From: rich@example.invalid   
      
   The Natural Philosopher wrote:   
   > On 24/01/2026 17:56, Rich wrote:   
   >> c186282 wrote:   
   >>> Anyway, it IS interesting they can reach such   
   >>> a high frequency - and with the unexpected   
   >>> analog angle.   
   >>   
   >> That "analog angle" is not unexpected if one knows even a wee bit of RF   
   >> engineering. For any radio system, once you get to the point of   
   >> modulating the actual carrier and the transmit/receive side of things,   
   >> it is all analog.   
   >>   
   > Well not necessarily.
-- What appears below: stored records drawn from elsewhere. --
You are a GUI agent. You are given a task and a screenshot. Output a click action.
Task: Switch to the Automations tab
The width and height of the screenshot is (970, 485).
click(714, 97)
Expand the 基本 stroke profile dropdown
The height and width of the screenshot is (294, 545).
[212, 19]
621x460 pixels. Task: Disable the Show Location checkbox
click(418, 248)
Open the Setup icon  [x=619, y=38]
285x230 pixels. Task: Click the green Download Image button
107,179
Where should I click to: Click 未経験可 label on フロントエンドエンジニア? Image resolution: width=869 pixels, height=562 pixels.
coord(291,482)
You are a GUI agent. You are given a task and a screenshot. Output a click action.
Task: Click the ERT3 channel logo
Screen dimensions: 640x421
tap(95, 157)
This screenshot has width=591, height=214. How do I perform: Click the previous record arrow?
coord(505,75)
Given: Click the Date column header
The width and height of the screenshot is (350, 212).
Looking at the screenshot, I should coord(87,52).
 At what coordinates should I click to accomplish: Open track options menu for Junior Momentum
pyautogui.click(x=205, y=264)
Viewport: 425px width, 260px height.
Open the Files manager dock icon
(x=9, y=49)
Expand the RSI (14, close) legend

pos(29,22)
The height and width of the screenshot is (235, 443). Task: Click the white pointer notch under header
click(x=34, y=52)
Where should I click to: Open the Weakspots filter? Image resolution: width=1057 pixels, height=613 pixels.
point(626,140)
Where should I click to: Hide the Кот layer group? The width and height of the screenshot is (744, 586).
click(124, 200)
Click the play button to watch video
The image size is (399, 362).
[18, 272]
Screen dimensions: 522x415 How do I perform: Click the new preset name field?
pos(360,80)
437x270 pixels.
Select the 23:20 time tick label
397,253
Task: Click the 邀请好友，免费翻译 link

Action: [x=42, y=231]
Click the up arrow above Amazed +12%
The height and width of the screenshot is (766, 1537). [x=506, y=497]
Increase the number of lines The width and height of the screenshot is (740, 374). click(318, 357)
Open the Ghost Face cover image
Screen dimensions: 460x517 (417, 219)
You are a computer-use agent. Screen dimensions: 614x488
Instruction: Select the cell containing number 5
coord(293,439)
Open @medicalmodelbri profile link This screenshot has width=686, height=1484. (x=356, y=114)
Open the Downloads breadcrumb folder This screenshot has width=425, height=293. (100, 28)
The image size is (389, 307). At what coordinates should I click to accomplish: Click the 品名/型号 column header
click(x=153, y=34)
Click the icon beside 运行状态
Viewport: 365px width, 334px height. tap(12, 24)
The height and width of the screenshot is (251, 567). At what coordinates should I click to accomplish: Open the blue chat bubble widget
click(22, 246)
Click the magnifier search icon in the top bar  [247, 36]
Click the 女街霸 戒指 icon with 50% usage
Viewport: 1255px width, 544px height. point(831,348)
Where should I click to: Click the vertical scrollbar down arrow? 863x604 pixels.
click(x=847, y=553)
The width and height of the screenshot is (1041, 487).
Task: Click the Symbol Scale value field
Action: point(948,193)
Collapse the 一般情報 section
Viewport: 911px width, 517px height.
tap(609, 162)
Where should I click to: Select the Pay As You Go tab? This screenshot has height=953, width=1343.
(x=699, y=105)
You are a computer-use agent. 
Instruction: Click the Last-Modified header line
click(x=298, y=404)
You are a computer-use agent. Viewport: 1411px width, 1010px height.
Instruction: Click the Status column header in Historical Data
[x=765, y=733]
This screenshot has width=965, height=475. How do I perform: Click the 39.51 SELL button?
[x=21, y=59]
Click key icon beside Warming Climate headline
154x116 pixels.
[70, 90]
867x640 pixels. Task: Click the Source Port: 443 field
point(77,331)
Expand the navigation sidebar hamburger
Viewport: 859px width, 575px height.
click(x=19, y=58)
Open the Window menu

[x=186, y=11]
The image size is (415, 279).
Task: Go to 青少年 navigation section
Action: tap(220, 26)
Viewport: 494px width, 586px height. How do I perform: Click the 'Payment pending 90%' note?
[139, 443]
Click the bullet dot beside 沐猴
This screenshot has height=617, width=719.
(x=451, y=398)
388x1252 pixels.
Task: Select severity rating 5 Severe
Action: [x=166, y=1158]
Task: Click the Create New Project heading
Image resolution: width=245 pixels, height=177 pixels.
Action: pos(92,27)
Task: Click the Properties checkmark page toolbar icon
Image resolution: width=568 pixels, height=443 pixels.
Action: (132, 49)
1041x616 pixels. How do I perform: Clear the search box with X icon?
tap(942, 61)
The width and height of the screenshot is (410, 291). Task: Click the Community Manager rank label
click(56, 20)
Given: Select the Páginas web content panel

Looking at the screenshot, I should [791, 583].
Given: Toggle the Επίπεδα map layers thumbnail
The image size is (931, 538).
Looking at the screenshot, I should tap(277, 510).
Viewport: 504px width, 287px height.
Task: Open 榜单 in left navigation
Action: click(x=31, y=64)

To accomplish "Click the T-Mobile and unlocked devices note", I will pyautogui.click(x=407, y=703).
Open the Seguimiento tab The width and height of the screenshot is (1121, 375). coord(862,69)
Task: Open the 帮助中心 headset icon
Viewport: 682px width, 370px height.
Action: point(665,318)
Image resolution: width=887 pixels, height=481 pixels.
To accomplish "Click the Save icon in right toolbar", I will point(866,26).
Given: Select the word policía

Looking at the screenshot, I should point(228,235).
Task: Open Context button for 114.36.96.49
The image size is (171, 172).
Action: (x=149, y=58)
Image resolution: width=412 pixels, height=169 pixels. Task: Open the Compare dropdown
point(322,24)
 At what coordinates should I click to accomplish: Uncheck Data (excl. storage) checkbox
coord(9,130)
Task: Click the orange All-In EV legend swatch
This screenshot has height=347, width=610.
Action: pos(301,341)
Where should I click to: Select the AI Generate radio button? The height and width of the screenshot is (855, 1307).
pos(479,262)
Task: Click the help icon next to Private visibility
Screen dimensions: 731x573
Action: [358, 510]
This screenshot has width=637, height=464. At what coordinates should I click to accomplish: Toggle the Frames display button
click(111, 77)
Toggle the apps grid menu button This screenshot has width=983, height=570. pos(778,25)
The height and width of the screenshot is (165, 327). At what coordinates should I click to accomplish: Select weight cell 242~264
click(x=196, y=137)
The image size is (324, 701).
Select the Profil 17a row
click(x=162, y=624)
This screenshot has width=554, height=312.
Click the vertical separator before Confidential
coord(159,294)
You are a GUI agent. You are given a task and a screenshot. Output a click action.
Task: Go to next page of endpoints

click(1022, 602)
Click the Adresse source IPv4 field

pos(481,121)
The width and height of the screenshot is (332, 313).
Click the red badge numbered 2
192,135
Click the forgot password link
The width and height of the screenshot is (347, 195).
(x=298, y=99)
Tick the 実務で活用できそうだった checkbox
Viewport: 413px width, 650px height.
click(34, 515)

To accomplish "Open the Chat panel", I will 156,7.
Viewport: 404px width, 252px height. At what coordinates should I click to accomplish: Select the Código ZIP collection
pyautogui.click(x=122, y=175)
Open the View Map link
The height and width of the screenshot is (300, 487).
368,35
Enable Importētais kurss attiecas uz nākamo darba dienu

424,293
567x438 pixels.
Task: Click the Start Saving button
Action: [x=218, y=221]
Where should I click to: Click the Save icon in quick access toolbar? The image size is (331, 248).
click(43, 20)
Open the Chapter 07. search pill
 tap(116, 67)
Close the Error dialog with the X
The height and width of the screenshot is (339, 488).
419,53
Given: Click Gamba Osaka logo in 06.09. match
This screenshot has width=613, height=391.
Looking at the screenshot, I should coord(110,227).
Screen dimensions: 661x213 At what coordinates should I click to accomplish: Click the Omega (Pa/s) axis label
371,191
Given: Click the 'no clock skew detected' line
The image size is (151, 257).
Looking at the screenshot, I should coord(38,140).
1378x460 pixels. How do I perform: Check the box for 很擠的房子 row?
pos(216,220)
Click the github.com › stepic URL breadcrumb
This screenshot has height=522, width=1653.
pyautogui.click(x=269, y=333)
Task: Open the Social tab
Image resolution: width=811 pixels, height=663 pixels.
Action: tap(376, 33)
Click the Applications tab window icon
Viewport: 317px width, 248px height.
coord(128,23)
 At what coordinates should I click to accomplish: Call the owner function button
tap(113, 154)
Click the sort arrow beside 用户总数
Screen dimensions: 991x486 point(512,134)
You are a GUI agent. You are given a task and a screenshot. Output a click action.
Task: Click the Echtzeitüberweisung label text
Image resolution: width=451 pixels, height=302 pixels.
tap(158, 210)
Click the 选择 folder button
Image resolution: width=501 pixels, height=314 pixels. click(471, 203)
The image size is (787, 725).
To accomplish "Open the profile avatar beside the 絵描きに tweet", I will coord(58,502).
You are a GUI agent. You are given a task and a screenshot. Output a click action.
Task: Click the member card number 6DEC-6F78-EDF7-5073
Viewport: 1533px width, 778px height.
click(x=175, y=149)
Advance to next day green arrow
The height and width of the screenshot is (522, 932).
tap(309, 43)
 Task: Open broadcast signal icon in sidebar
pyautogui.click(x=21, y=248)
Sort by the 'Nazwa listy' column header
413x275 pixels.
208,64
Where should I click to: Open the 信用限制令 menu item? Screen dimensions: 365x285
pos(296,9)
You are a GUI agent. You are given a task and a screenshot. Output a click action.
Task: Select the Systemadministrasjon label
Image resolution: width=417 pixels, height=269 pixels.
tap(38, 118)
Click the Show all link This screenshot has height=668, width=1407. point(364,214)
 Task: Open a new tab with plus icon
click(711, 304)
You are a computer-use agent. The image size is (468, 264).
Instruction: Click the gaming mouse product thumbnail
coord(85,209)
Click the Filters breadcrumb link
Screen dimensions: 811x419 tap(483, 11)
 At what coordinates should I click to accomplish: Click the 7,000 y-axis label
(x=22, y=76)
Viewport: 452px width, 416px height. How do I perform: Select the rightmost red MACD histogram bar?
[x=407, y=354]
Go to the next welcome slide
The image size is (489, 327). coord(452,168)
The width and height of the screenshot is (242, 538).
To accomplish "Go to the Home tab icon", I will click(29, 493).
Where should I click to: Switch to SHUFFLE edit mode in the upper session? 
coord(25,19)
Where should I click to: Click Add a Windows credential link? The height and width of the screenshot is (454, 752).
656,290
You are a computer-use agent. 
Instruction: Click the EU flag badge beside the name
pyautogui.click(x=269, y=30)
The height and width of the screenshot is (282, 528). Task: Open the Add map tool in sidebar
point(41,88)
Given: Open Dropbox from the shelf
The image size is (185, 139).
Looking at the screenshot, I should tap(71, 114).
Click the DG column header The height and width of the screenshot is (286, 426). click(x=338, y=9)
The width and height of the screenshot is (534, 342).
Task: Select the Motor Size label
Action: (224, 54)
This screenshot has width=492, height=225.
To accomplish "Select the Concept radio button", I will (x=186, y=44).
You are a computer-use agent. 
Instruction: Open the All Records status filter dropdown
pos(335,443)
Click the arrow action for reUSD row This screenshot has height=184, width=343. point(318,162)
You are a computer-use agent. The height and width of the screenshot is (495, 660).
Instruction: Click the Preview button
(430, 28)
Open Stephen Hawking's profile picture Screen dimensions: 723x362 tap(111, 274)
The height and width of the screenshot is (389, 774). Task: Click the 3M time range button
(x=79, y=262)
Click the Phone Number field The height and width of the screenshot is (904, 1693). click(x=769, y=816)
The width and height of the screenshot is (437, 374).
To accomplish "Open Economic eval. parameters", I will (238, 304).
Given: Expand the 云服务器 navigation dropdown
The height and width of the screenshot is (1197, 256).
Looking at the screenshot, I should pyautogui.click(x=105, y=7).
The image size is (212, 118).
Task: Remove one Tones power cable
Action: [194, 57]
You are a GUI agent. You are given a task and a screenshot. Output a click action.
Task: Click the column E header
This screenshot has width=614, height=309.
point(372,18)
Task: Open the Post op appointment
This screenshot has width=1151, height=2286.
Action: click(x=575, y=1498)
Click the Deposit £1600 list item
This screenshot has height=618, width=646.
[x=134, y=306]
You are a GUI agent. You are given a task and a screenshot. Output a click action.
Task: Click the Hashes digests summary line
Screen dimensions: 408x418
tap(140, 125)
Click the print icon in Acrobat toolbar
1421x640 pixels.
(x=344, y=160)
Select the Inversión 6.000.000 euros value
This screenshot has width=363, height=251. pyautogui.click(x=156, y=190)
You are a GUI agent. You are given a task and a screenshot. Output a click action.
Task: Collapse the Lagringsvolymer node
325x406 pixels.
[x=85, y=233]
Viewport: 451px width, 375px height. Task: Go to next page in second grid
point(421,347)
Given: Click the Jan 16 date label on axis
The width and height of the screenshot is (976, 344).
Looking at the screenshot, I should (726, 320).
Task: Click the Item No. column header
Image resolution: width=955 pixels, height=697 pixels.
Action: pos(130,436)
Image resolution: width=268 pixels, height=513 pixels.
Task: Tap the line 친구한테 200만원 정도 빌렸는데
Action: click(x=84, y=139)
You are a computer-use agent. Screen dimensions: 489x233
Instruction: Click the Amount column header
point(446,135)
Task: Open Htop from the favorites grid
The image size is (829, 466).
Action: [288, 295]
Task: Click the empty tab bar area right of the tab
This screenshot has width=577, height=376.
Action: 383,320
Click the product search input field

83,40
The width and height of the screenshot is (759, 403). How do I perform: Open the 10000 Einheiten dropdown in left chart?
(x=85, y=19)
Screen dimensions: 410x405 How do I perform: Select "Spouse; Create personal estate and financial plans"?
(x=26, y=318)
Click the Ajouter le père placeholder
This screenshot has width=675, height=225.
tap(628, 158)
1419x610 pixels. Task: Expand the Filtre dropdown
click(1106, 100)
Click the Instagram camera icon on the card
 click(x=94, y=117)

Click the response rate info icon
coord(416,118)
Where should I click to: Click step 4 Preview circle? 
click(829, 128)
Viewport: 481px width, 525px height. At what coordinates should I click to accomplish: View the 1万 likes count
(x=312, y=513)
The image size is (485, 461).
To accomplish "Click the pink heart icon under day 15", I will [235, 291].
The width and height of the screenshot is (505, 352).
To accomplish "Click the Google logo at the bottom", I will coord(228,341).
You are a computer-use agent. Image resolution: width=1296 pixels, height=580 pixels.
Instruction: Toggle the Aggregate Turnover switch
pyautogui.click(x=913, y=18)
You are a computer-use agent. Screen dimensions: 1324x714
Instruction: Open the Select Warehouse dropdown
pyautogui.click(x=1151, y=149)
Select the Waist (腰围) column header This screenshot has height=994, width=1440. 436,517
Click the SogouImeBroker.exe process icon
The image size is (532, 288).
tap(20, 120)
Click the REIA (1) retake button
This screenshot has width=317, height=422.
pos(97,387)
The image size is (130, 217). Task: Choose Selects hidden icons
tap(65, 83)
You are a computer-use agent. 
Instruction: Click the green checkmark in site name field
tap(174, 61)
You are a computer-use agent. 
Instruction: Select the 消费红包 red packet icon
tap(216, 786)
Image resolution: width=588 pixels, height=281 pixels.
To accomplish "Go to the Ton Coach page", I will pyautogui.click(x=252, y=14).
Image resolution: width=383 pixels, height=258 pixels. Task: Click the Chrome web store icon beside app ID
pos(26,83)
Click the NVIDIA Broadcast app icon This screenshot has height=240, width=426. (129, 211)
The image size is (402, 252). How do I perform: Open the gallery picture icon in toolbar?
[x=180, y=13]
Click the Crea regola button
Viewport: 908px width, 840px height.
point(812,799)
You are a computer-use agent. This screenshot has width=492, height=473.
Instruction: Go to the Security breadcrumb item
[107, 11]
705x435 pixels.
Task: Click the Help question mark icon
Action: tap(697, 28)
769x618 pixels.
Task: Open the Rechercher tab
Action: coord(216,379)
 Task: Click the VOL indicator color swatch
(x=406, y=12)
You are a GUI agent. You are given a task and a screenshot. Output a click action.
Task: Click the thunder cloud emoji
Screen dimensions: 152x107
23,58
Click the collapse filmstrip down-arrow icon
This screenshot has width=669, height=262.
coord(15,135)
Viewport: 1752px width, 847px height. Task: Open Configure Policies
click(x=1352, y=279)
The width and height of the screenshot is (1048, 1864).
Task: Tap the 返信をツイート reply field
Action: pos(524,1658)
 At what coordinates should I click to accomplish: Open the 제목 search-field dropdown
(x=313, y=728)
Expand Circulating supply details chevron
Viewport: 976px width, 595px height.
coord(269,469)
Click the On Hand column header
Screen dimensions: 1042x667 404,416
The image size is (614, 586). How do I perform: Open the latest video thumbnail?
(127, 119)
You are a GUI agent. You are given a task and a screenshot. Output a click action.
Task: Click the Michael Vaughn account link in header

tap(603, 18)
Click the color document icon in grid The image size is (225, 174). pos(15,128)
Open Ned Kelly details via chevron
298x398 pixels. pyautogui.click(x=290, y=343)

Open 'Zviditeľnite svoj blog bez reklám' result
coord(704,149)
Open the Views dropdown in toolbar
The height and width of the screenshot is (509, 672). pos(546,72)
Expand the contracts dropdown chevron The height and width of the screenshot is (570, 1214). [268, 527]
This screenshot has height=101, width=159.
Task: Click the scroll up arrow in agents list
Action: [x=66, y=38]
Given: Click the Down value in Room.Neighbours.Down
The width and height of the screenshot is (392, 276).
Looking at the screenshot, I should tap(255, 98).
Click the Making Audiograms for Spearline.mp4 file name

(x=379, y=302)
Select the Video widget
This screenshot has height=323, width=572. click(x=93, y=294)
You can synthesise modulated RF with enough   
   > square waves.   
   >   
   > Juts run it through a filter afterwards.   
      
   By the time you get to the point of mixing, and filtering, those square   
   waves, if you intend to drive an antenna (which for a 'new wifi' chip   
   you do need to eventually drive an antenna) you are back in the analog   
   domain (and squarely in the black magic of high frequency rf design).   
      
   >> That 'analog' is the result of marketing being dumb as a bag of rocks   
   >> and latching onto some word they thought looked "cool" but was really   
   >> just "yeah, that part has to be there".   
   >>   
   >> The only 'interesting' part about all of the marketing speak is the   
   >> 140Ghz, doing 140Ghz (if they really have done so) is impressive.   
   >>   
   > Yes. But optical lasers are a lot higher.   
      
   True, but for an item that is a 'radio' transmitter/receiver, 140Ghz is   
   quite impressive.   
      
   --- SoupGate-Win32 v1.05   
    * Origin: you cannot sedate... all the things you hate (1:229/2)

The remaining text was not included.